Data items
____________________

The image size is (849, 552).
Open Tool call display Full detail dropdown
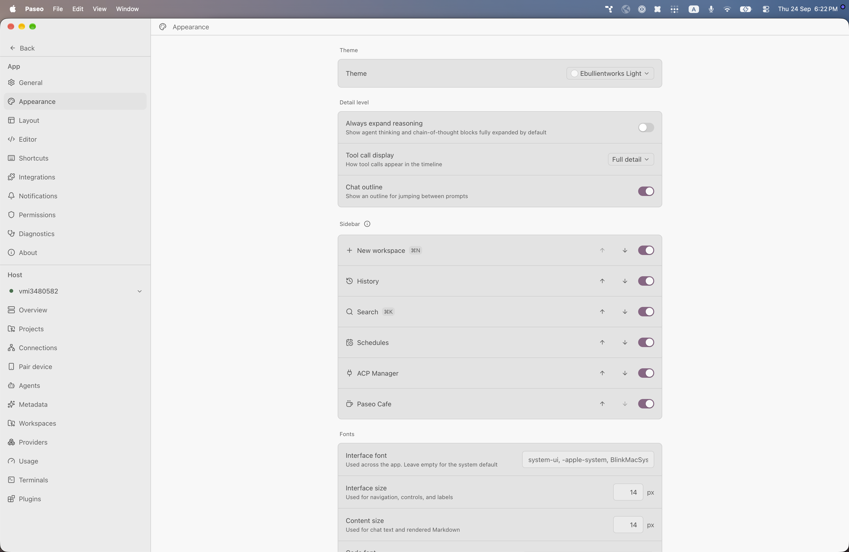click(x=631, y=159)
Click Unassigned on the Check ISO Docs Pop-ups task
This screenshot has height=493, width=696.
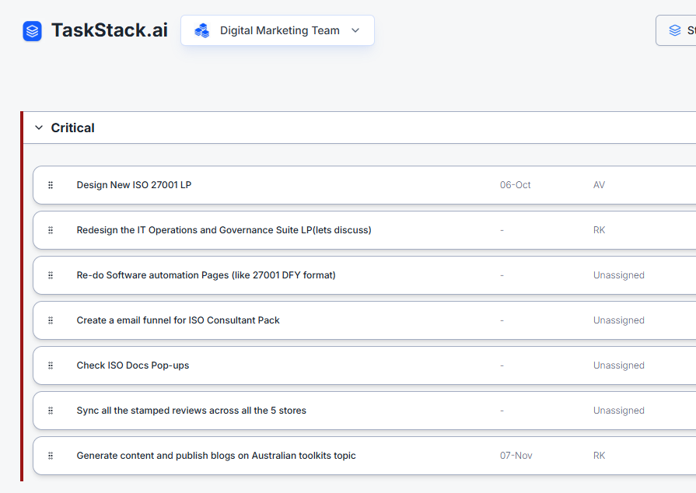[x=618, y=365]
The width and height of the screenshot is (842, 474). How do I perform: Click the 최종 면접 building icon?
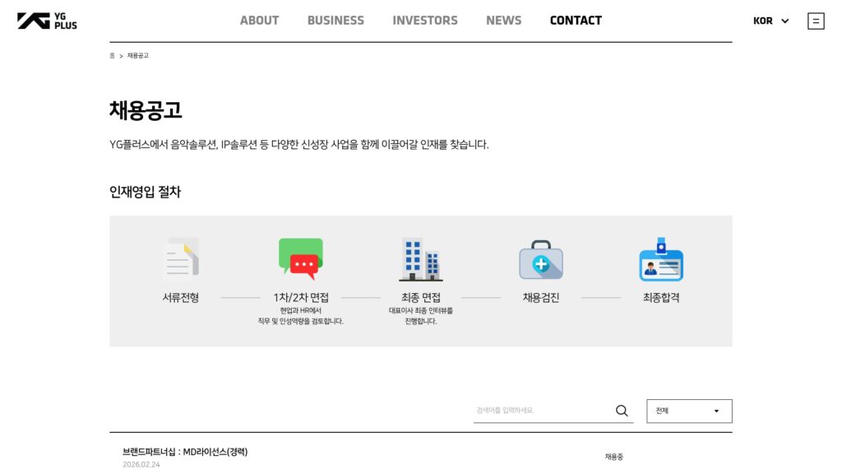pos(420,258)
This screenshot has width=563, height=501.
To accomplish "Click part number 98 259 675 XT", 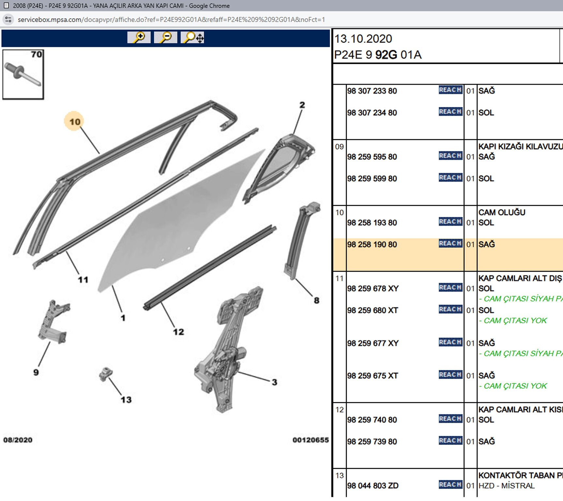I will (373, 376).
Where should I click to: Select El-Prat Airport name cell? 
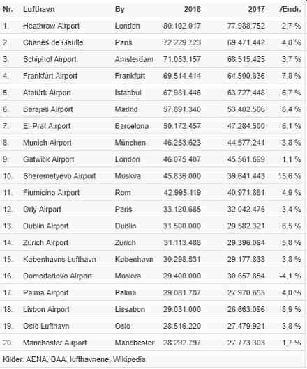click(47, 126)
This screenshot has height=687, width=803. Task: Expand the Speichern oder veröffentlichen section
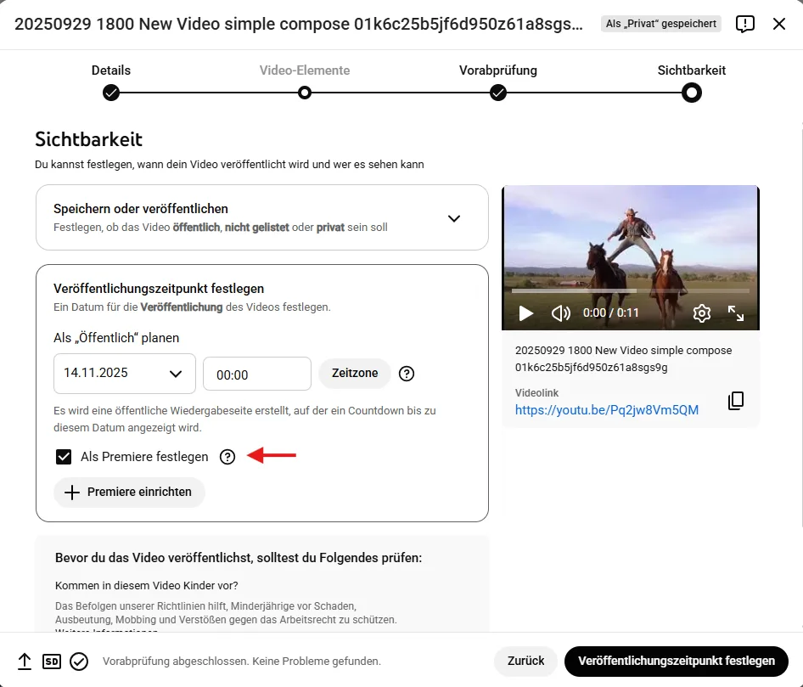tap(454, 217)
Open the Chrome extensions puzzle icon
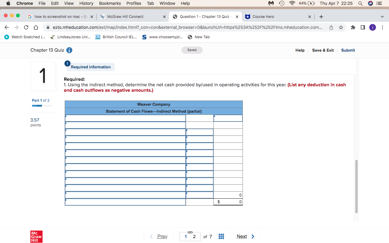The width and height of the screenshot is (389, 243). (353, 27)
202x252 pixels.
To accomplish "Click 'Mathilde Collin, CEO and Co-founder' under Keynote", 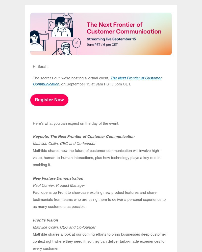I will (x=64, y=144).

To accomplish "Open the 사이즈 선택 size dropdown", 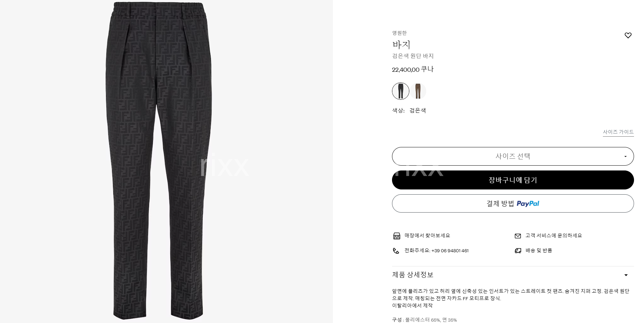I will 513,156.
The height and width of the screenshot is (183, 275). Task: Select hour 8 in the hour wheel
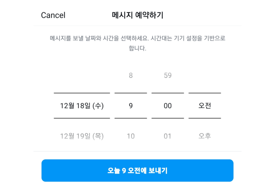[x=131, y=75]
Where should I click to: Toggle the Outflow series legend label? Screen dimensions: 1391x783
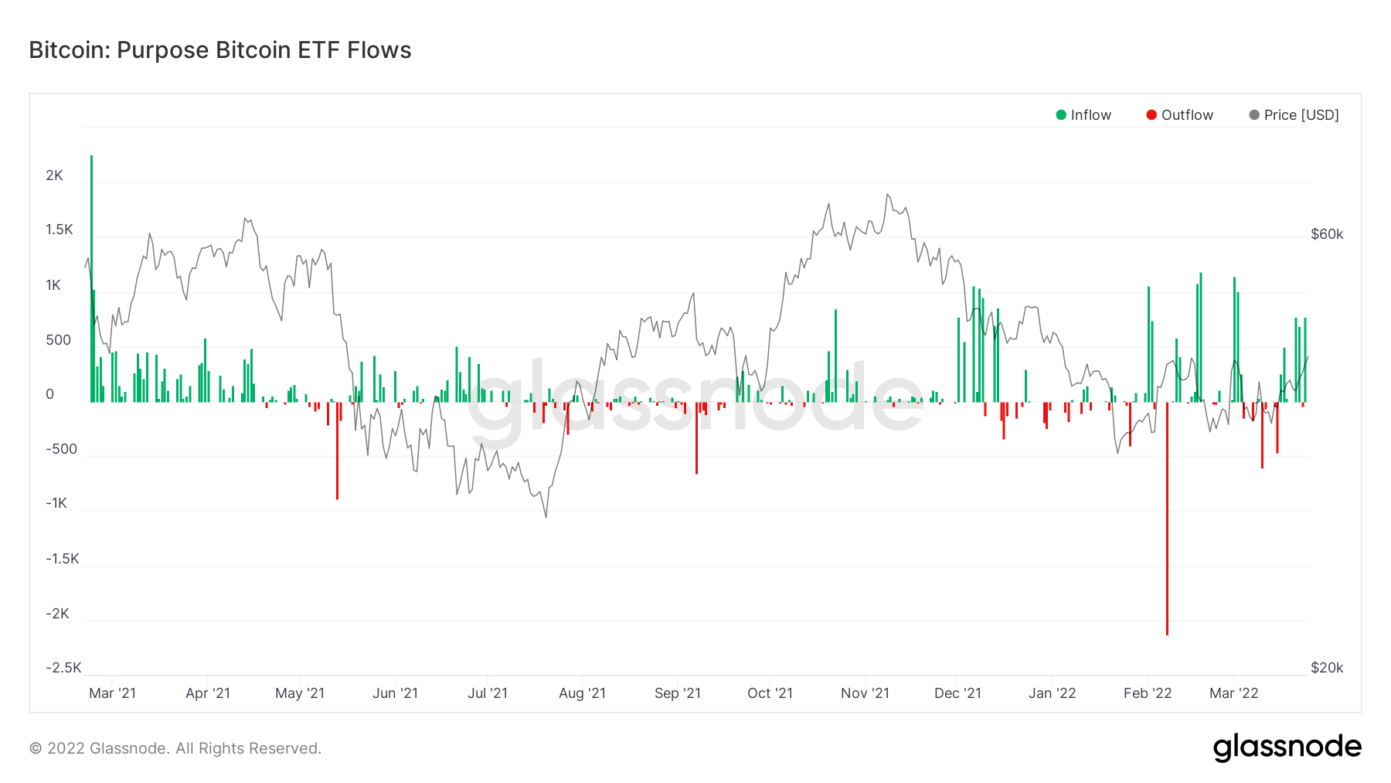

____________________

Exercise details
The answer must be an exact copy of the lines from the one with "The height and" through the final line above, both ends included, and nothing else; pictures stay out.

Answer section
The height and width of the screenshot is (183, 275). Task: Select hour 8 in the hour wheel
[x=131, y=75]
Where should I click to: Toggle the Outflow series legend label? Screen dimensions: 1391x783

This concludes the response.